Abstract 15653: Heart Failure Medications Have a Direct Inhibitory Effect on Endothelial-to-Mesenchymal Transition in an in vitro Model

Abstract

Introduction: Endothelial-to-Mesenchymal Transition (EndoMT) is a process where endothelial cells can transform into mesenchymal cells. This mechanism, while well established in embryogenesis and cancer, has been accumulating evidence as a contributor to cardiovascular diseases including heart failure (HF). While current guideline-directed medications (GDMT) for HF have postulated benefits to help cardiomyocytes and the heart, further investigation on the specific impact of HF drugs on this pro-fibrotic mechanism of EndoMT is required.

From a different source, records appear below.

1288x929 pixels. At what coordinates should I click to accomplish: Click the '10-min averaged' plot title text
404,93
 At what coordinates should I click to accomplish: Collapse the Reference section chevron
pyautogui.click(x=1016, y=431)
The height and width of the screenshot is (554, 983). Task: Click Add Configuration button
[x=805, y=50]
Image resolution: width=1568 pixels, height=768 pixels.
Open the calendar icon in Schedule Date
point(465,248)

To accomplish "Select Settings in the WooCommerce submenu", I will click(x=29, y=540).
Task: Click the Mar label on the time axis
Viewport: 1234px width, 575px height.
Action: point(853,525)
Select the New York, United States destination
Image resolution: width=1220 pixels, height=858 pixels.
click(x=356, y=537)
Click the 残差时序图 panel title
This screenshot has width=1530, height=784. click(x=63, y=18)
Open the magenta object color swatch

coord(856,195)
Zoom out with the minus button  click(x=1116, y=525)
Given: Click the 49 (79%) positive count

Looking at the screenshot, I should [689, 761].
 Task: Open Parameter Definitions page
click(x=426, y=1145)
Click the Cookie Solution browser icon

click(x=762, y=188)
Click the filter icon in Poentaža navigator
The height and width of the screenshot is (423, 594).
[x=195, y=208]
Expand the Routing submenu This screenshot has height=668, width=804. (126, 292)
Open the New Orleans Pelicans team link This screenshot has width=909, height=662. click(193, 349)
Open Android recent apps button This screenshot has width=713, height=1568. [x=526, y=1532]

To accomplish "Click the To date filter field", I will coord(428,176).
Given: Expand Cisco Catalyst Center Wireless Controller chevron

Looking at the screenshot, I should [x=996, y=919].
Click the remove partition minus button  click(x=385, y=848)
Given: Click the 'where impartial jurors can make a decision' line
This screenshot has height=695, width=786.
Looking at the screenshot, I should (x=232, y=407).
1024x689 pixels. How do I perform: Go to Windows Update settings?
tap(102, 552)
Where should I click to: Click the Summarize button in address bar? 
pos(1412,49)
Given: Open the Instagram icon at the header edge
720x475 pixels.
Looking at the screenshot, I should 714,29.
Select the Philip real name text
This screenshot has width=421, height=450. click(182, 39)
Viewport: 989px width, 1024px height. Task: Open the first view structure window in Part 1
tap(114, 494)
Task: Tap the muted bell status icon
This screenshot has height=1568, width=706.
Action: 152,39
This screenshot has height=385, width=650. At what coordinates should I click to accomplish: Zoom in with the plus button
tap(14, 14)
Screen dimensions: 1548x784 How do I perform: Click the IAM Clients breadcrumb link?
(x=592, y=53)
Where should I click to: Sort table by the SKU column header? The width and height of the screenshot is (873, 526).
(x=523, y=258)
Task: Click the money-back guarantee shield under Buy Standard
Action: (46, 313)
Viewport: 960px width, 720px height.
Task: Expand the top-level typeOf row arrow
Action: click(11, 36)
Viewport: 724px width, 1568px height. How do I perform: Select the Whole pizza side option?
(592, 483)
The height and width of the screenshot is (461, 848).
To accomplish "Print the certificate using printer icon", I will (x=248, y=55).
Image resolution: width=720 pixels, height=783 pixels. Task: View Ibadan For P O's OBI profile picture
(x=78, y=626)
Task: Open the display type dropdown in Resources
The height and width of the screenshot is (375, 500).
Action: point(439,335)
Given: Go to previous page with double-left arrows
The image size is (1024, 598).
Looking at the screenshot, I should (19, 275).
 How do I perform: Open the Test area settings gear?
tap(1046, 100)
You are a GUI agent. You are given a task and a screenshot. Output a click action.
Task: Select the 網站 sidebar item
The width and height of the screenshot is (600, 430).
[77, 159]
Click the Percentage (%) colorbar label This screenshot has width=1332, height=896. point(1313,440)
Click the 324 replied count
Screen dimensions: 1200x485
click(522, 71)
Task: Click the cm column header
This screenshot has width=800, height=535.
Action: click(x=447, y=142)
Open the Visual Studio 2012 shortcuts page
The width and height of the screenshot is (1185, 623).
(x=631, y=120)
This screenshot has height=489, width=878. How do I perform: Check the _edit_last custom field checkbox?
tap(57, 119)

Hypothesis: We hypothesize that HF drugs can inhibit EndoMT in an in vitro model Methods: Human umbilical vascular endothelial cells (HUVECs) were incubated for 24 h with the drugs - metoprolol, losartan, lisinopril, dapagliflozin, and valsartan/sacubitril, at concentrations ranging from 1 mg to 1 ng per mL, to evaluate cell viability using alamarBlue TM assay. In vitro EndoMT is induced with Nω-Nitro-L-arginine methyl ester hydrochloride and angiotensin II in HUVECs. During EndoMT, HUVECs were co-incubated with the drugs to determine their effect on EndoMT. Immunofluorescence for Endothelial (VE-Cadherin) and Mesenchymal (Transgelin) markers was used to characterize EndoMT. Results: All the HF drugs tested had a dose-dependent effect on HUVEC viability. The highest drug concentration (1 mg/mL) resulted in cell death while lower concentrations (1 μg to 1 ng per mL) did not affect cell viability. A concentration of 1 μg/mL was used to investigate the drugs’ effect on EndoMT. Immunofluorescence staining revealed reduced levels of expression for Transgelin in HUVCEs induced to undergo EndoMT in the presence of the treated drugs compared to the untreated and vehicle-treated cells after 4 days of incubation. Conclusion All the HF medications inhibited EndoMT in an in vitro model. Our results show that some of the beneficial effects of the HF GDMT medications used in clinical practice could be through an inhibitory effect on EndoMT.